For example, when the weight of the object to be sorted 5 to be sorted on the heavy object side is slightly light, the inertial force is increased by adjusting the supply height of the sorting gas so as not to be affected by the sorting gas. It can be adjusted so that it falls to the heavy object side.

  Further, among the objects to be sorted 5 falling from the conveyance path 3b, the heavy objects have less influence of air resistance than the light objects, so that the inertial force is increased, and the weight of the objects is less affected by the selection gas. When the difference between the mass of the object and the light object is small, the selection gas is supplied with sufficient inertial force applied to the heavy object by setting the supply height of the selection gas injected and supplied from the selection nozzle mechanism 4 low. As a result, the sorting accuracy can be improved.

  Further, when the object to be sorted 5 is transported using the vibration-type transport mechanism, the heavy object is moved downward by the vibration on the transport path 3b and the light object is transported while being separated by moving upward. The heavy object and the light object are dropped into the sorting unit 2 in a state where the heavy object and the lightweight object are separated into two layers and the heavy object is located on the sorting nozzle mechanism 4 side.
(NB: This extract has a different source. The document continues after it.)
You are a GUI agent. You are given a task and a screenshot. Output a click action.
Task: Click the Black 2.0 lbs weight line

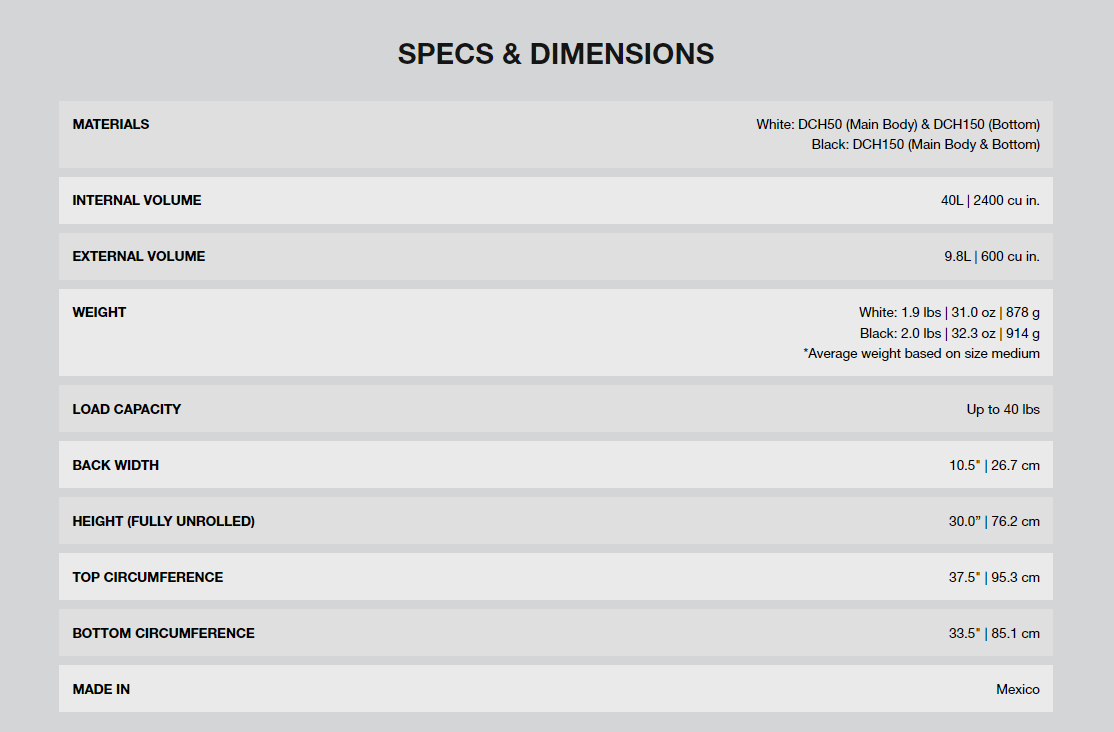(950, 333)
The object to be sorted 5 that falls in such a state is a light object on the far side without being left over by the sorting gas ejected from the flat nozzle 4a that is equal to or wider than the conveying path width of the object to be sorted by the vibration type transport mechanism. It will be transported far away without colliding with a heavy object and will be sorted efficiently.

  Next, in addition to the height adjusting mechanism described above, or in place of the height adjusting mechanism, the supply angle of the selection gas to be injected and supplied to the object 5 to be freely dropped by the selection unit 2 to the selection nozzle mechanism 4 The selection efficiency can also be improved by providing the angle adjusting mechanism 10 for adjusting the angle.
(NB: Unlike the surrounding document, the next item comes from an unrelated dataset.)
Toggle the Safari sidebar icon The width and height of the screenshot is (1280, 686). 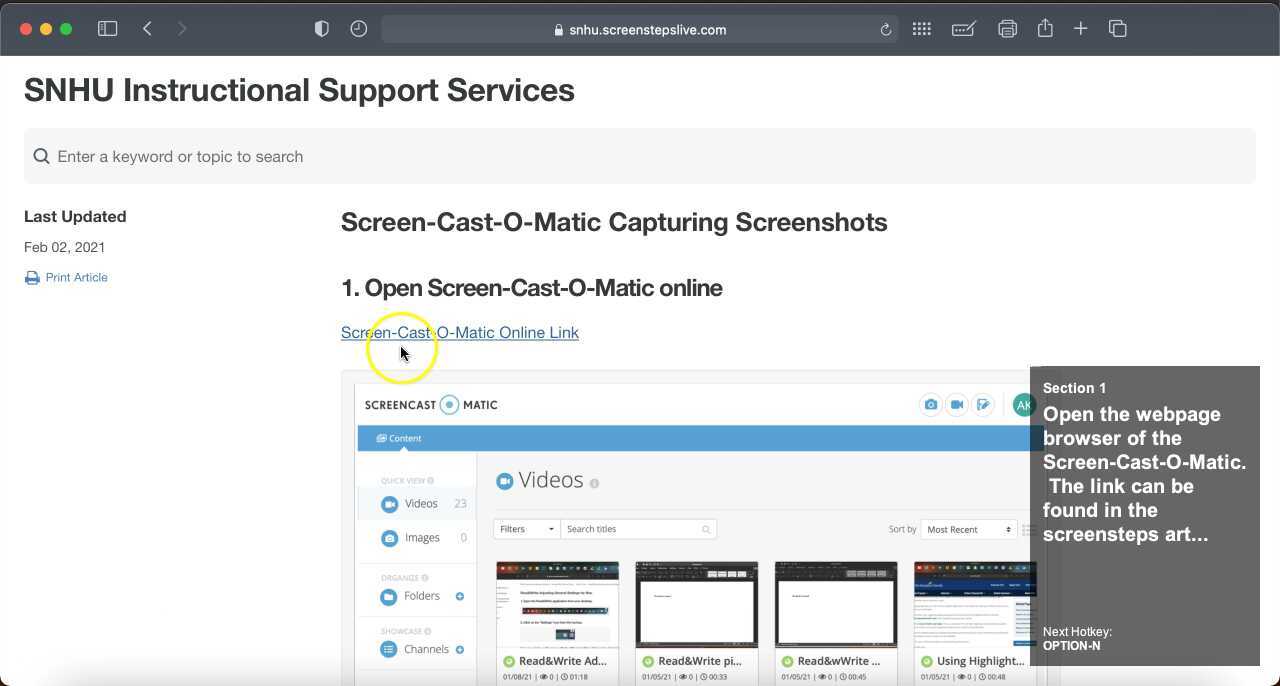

  As the angle adjusting mechanism 10, for example, as shown in FIGS. 3A and 3B, a gear 10a is fitted to an end of a support arm 40e having a circular cross section that supports the flat nozzle 4a, and the gear 10a The flat nozzle 4a fixed to the support arm 40e can be rotated around the axis of the support arm 40e by rotating the gear 10b meshing with the operation handle 10c.
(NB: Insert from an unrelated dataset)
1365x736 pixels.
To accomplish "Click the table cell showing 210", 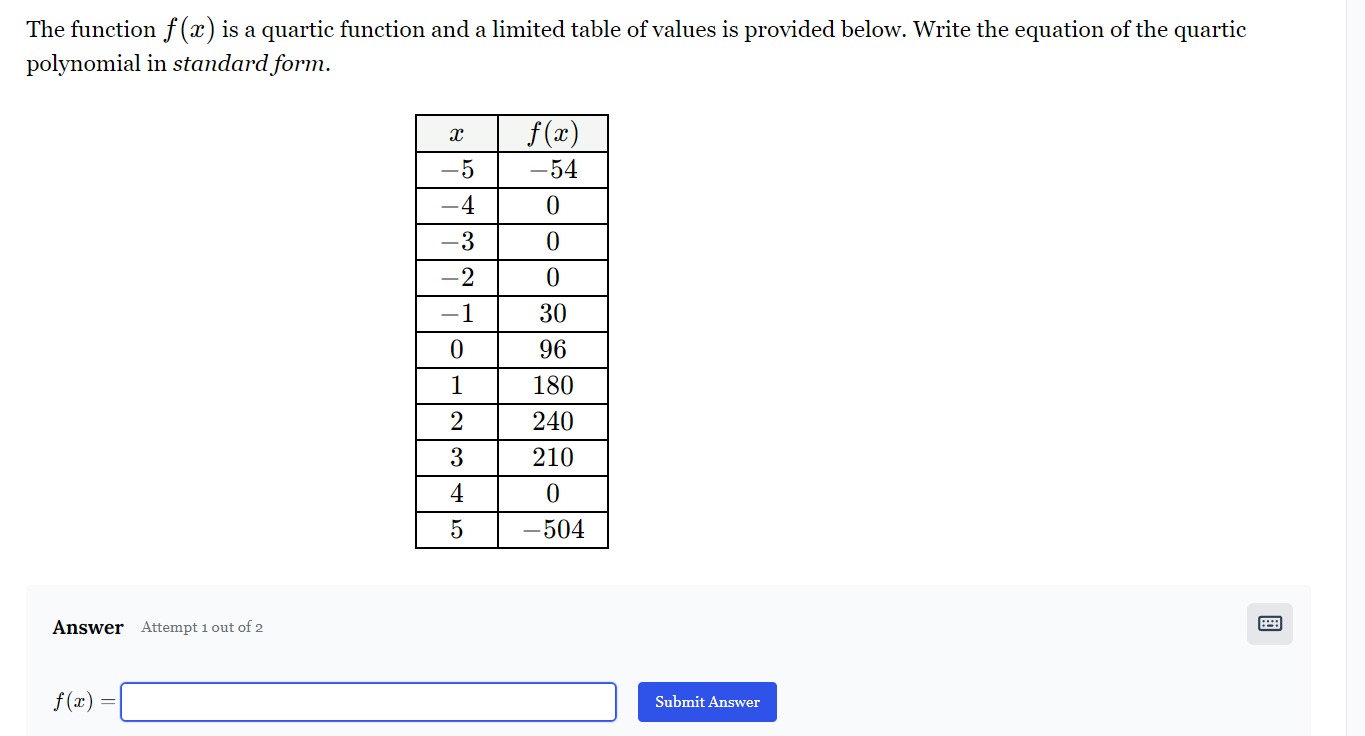I will click(553, 458).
  Then, when the mass difference between the heavy object and the light object of the object to be selected 5 is small, by changing the posture so that the tip of the flat nozzle 4a faces upward and injecting the selecting gas from below the object to be selected 5, It is possible to ensure that the action of blowing upward and far away against the inertial force acting on the lightweight object is larger than that for the heavy object, thereby improving the sorting accuracy according to the characteristics of the object to be sorted 5 become.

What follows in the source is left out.